At least twice before, it turns out — Muir later contacted an ex-girlfriend of Cook’s who said that in 2008, Cook told her that doctors had found something on his lungs, and while they weren’t yet sure what it was, they suspected the worst. Later, Muir spoke to a former co-worker of Cook's at Original Joe’s in Kensington where he had once been employed. He told her that Cook had claimed to have throat cancer in 2009.
And, Muir says, following a confrontation with Cook after he discovered she had been in touch with his family, he admitted that he never had any sisters, but he maintained the story of his illness.
When Muir eventually spoke to Cook’s father, he confirmed that Cook was an only child. He also informed her that Cook wasn’t Jewish, as he had claimed for some reason. Furthermore, while it was true that the family hailed from Texas, they had relocated to Canada when Cook was three, not as a teen as he had told everyone.

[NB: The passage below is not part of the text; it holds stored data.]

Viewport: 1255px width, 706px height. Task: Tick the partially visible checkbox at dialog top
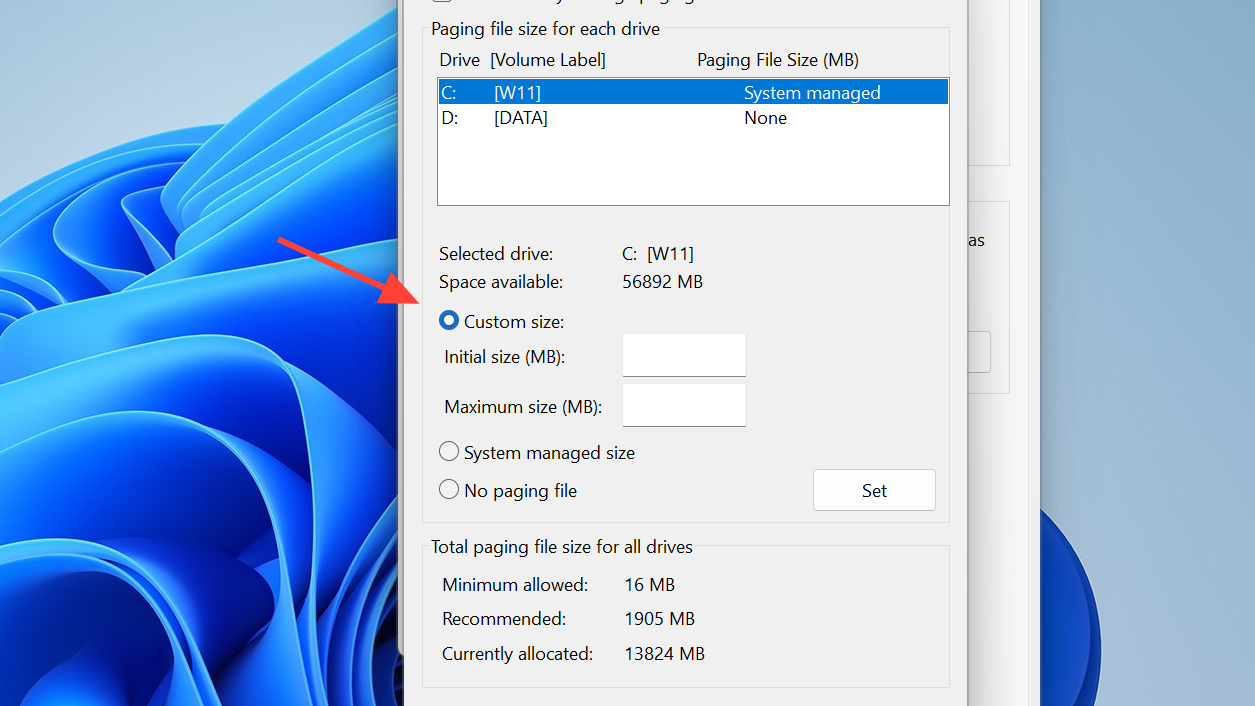click(x=441, y=2)
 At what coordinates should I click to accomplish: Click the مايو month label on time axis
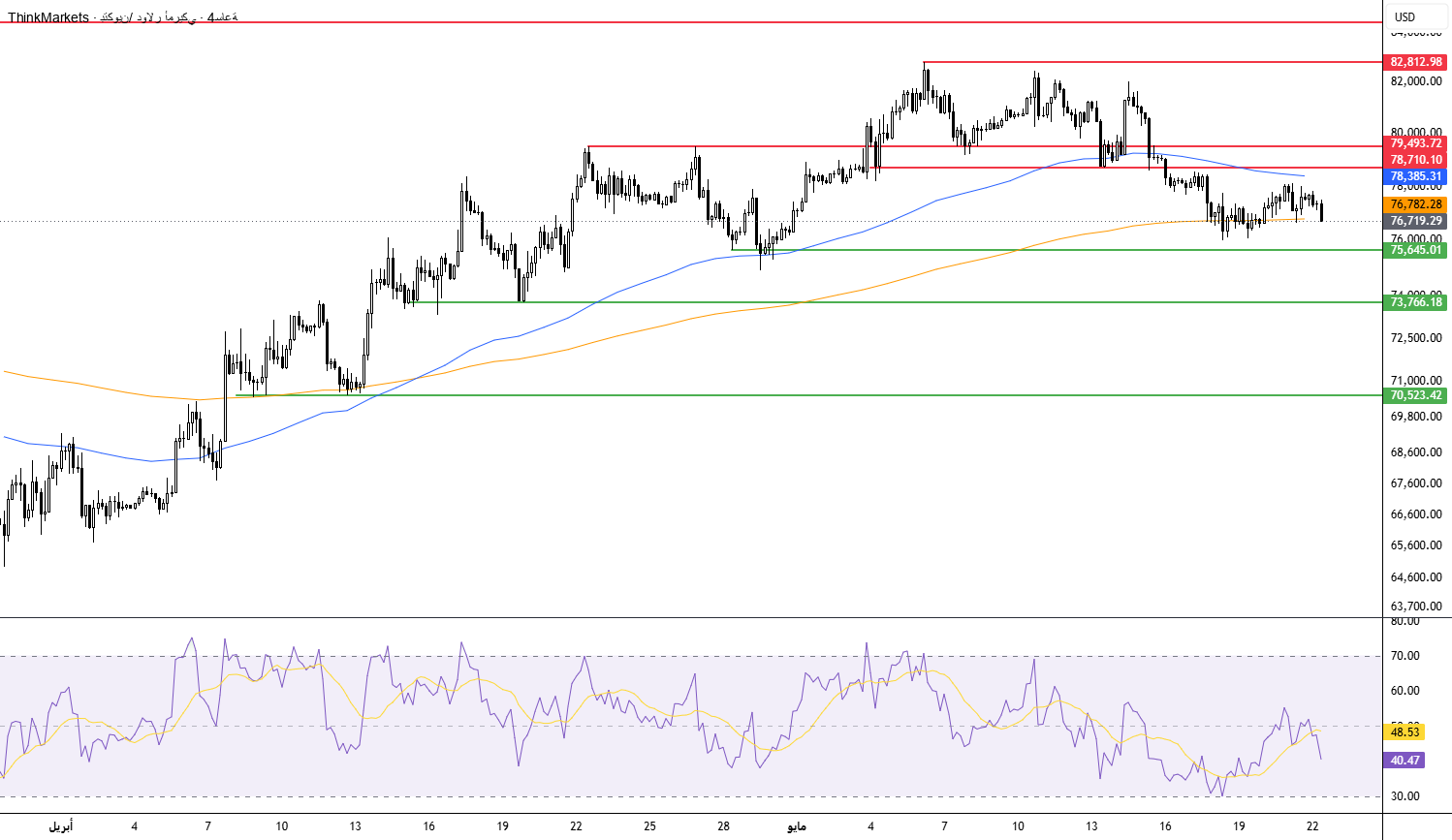coord(796,826)
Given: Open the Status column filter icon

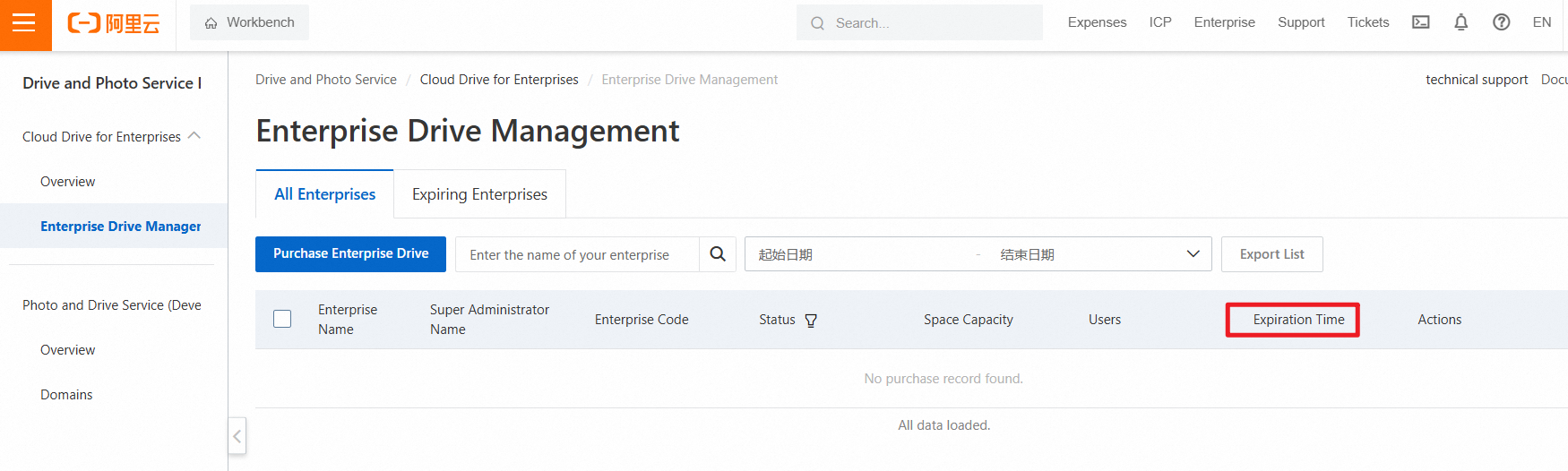Looking at the screenshot, I should click(x=811, y=321).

Finally convinced that everything, including the cancer diagnosis, was a fraud, Muir told Cook she wanted him out of their home — the next day while she was at work he took his belongings and essentially vanished. No one interviewed for this story has seen him for at least two months now, but they all believe he’s still in the Calgary area.
“I still don’t have 100 per cent proof, like medical records — I tried, but I can’t get a hold of those things — but in all honesty there’s no doubt in my mind that he lied about having cancer,” Muir says. “There’s no way he did (have it). Maybe the police will uncover something on his medical records, but definitely not brain cancer within the last year.”
SHEDDING SOME LIGHT
Last week, the story broke on social media — an anonymous Tumblr blog detailing Cook’s deceptions surfaced, and it soon began making the rounds on Facebook. Then a thread appeared on Reddit about the subject, with a host of burned former acquaintances airing a variety of grievances about Cook.
Interestingly, this new digital wrinkle in the story may have prevented yet another person from falling for a Cook-concocted tall tale.
“Within five minutes [of the Tumblr link being posted on Facebook] I get a message from my friend who lives in Victoria,” says Louie, “and she’s like ‘hey, I need you to tell me about this guy, I’ve been talking to him on [the dating website] Plenty of Fish for a month now and I was about to Skype with him before you posted this.’ He said he was thinking of moving to Victoria from Toronto for a fresh start.”
The aftermath of all this has left Cook’s former friends coping in various ways. Louie says she accepted the fact that she was duped long ago, Shedden is still angry, and Feagan’s distraught over the realization she had a friend that never really was.
Muir, though, perhaps sums up best why they’ve decided to go public with their story.
“This time around with cancer.... He took it to the extreme and got a bunch of money. But it was never that before, it was just something that he said. People have asked me why he would do this. I would say money and attention — to get people to love him and get sympathy. But at the root of it, he’s very, very sick. He can’t not lie. I don’t even think he realizes he’s lying, he can’t help it.
“He’s a very sick individual — not from cancer — but he’s a sick man and he needs help. I don’t know if there is any help for him, but he needs it if there is some form. If not there will be more victims.... More broken hearts.”
The Calgary Police Service says it is investigating.